LOVE AND LOSS: BRAHMS & MENDELSSOHN
November 3, 2022 | Bohemian National Hall
ESCHER STRING QUARTET
Adam Barnett-Hart, violin
Brendan Speltz, violin
Pierre Lapointe, viola
Brook Speltz, cello
Illustrated talk by Per Tengstrand
Brahms - String Quartet in C minor, Op. 51 No. 1
Mendelssohn - String Quartet in F minor, Op. 80
Photographs by Alex Fedorov © 2022
Brahms and Mendelssohn both wrote impressive works for the grand concert hall, but their chamber works take us into their secret hearts.

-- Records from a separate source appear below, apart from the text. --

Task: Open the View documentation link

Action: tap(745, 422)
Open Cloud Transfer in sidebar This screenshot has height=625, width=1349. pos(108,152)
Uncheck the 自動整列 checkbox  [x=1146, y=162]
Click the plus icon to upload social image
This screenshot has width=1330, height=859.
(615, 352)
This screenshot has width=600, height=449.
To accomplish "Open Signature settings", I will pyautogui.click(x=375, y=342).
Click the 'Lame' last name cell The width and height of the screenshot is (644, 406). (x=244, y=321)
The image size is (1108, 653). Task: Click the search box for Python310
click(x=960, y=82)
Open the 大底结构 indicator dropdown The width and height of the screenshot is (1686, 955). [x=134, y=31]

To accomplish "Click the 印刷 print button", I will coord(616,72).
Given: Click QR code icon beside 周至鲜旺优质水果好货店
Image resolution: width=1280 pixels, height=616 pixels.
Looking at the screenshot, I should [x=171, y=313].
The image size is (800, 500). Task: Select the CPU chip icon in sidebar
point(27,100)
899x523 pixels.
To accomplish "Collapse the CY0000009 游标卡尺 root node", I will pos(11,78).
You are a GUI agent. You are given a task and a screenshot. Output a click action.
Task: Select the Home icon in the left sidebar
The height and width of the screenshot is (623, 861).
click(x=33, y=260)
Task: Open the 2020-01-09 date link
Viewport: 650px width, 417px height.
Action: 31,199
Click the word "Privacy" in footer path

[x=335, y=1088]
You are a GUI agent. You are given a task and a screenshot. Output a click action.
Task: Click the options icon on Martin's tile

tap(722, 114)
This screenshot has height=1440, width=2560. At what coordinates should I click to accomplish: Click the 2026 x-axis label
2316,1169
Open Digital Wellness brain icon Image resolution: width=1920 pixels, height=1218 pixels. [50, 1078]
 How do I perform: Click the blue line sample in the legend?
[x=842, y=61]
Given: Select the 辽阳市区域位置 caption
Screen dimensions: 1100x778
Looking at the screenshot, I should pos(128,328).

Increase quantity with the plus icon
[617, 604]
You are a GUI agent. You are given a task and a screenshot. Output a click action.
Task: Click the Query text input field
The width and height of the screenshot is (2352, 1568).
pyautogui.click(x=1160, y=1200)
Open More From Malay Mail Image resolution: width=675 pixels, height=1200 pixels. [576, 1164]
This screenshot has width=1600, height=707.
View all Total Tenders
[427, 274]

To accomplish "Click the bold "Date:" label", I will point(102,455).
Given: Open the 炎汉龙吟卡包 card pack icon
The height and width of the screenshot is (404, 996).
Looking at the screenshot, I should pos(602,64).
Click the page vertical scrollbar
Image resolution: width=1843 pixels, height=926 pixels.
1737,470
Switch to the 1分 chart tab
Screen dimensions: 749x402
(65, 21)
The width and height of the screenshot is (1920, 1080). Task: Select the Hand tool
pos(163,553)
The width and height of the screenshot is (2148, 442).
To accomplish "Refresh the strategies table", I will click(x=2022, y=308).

When Brahms began work on his C minor Quartet, he was still struggling with the impact of his mentor Robert Schumann’s final descent into madness, and with his intense but complicated feelings for Schumann’s widow Clara. By turns stormy, achingly tender, and haunted, this work sounds very like the lonely cry of a wounded soul. Mendelssohn’s F minor Quartet was composed in stunned grief after the shockingly premature death of his beloved sister Fanny. If at times it seems close to breaking point, that may be a simple statement of fact: Mendelssohn himself died just two months after finishing it. But at its heart is a song of pure love, perhaps the tenderest he ever composed.